Durante dos semanas no pude dormir bien.
Estuve triste día y noche... sin saber realmente que era lo que me pasaba.
Cuando, el jueves por la noche iba en un tren desde Ginebra con dirección alemana, me di cuenta que sabía lo que era.
Le dije al hombre que más cosas me ha hecho vivir y sentir en mi vida y que me ha enseñado lo que es el amor, que no lo quería. Me aterró la idea de enamorarme por primera vez, pero esta vez el sentimiento pudo más que mi típico intento por convencerme de algo. Lo hice sufrir y con eso me hice sufrir a mi más que nunca.
Y a lo más película me tomé un tren que hizo millones de paradas y que más encima me dejó en Basel por 4 horas y me hizo tomar otro con más paradas aún... viajando toda la noche de un jueves y llegando una mañana de viernes fría a la estación central de Bonn me encontraba con mis pilchas y un dolor de guata impresionante.
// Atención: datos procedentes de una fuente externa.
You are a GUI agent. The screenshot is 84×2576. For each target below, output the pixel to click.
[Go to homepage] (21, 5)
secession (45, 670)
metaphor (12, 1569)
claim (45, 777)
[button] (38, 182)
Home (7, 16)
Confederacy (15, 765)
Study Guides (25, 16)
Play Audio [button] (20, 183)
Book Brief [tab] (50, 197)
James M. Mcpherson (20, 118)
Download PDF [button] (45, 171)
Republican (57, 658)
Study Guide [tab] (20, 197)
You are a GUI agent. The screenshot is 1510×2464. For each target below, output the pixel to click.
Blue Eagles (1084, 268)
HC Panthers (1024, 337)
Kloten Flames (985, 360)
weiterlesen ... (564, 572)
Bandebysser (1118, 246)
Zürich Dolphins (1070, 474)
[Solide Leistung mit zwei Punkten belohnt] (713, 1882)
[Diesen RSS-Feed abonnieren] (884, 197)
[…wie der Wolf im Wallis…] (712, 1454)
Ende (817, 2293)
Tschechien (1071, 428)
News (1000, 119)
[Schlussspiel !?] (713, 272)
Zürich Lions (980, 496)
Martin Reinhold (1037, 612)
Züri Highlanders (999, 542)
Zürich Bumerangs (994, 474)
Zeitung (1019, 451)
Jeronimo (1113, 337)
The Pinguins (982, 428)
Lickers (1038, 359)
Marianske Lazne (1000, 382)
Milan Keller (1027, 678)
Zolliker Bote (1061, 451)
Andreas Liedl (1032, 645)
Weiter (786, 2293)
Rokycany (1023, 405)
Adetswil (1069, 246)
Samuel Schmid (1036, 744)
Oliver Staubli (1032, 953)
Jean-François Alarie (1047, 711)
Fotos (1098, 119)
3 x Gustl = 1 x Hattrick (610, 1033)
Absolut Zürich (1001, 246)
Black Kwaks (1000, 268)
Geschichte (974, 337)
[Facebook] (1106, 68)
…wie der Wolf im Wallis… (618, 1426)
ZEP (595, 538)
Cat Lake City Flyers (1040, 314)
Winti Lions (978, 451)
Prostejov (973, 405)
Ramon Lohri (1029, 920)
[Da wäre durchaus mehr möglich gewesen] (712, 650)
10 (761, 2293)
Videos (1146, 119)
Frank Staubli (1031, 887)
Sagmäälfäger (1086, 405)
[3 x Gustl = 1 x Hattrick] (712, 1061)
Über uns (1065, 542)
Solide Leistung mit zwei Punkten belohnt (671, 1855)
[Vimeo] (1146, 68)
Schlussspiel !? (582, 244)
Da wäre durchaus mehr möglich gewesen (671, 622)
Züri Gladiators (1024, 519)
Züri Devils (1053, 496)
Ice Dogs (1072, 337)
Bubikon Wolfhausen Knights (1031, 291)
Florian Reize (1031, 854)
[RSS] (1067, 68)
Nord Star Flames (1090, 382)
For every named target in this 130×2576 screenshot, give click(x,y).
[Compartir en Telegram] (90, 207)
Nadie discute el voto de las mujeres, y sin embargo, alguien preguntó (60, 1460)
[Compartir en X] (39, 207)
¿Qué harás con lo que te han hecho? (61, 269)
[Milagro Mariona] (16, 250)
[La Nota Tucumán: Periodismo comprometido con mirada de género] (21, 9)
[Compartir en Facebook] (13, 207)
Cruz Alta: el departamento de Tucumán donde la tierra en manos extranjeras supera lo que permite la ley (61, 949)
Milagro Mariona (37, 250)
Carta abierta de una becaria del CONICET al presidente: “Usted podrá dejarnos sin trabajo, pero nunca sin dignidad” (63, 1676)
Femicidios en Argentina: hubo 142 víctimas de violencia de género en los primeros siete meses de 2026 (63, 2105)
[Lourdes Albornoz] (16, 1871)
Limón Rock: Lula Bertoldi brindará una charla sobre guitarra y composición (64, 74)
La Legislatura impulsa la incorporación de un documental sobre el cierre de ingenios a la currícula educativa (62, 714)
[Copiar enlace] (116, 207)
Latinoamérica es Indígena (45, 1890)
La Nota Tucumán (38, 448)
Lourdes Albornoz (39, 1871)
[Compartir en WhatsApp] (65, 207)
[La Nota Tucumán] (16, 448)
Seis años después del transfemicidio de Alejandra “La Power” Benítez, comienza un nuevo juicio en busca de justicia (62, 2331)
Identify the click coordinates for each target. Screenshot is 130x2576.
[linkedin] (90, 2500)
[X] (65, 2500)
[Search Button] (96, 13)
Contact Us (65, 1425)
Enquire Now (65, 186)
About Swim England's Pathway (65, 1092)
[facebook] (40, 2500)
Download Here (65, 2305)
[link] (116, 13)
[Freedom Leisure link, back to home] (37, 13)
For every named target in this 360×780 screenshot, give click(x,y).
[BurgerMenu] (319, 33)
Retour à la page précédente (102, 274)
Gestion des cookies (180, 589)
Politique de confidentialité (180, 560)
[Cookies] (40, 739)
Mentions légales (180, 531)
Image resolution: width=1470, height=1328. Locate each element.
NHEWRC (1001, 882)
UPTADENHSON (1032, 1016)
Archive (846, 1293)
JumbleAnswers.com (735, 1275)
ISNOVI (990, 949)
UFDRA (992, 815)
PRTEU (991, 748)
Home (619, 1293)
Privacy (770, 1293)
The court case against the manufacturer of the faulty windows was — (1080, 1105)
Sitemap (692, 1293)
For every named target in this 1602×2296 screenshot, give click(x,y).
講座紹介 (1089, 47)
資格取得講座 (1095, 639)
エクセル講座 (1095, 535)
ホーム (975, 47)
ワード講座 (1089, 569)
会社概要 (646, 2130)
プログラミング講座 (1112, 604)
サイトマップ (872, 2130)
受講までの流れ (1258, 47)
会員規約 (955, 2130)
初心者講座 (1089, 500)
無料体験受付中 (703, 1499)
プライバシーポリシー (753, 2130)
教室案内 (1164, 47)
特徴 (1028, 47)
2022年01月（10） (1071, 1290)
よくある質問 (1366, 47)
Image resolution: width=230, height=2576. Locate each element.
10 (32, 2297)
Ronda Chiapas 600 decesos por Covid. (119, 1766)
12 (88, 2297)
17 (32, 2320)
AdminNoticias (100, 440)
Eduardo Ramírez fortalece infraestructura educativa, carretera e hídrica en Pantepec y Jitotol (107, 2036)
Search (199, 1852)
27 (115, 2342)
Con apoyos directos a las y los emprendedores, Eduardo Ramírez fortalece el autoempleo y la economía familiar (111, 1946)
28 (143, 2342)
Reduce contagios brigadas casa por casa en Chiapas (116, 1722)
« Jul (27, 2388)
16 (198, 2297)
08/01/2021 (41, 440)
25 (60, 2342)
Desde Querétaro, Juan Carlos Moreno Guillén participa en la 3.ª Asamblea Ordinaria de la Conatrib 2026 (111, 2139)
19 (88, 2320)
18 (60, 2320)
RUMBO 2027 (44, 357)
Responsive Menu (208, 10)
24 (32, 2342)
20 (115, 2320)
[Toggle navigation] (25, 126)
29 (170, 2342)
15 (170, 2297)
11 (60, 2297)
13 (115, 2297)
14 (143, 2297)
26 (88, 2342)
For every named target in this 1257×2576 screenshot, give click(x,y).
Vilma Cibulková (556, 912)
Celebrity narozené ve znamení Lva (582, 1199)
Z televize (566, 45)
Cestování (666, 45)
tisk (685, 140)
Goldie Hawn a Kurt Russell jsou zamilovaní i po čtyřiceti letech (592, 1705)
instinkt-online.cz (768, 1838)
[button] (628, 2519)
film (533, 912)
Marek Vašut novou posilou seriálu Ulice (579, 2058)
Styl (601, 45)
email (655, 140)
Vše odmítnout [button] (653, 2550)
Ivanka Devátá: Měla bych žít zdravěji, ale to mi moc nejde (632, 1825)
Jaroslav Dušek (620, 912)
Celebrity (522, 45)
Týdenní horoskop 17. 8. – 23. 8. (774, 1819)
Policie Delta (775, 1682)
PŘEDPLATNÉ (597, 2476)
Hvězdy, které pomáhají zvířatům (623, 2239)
Caminé por calles que me conocía de memoria y llegué a esa casa en donde tantas veces estuve. La casa de Fabian...
Estuvimos unas semanas sin hablar y los ultimos mails enviados no eran muy amistosos, por lo que tenía miedo de lo que pasaría, pero el me demostró lo que es que alguien que te quiere confie plenamente en ti y eso me hizo tener mucha confianza en mi misma (que era lo que estaba buscando hacia años).
Intenté entrar por una reja que no se pudo, tocar el timbre que no despertó ni a los vecinos y luego me escabullí por la reja del otro lado y toqué a su ventana, su cara de impresión fue más impresionante que la mia diciendo ''¿me puedes perdonar?''... perdon, oportunidad y amor fueron los personajes principales de esta historia. Que terminó en un ''Continuará...'' apenas yo vuelva a Colonia... asi que aqui estoy, estuve y estaré... viviendo mi propia pelicula.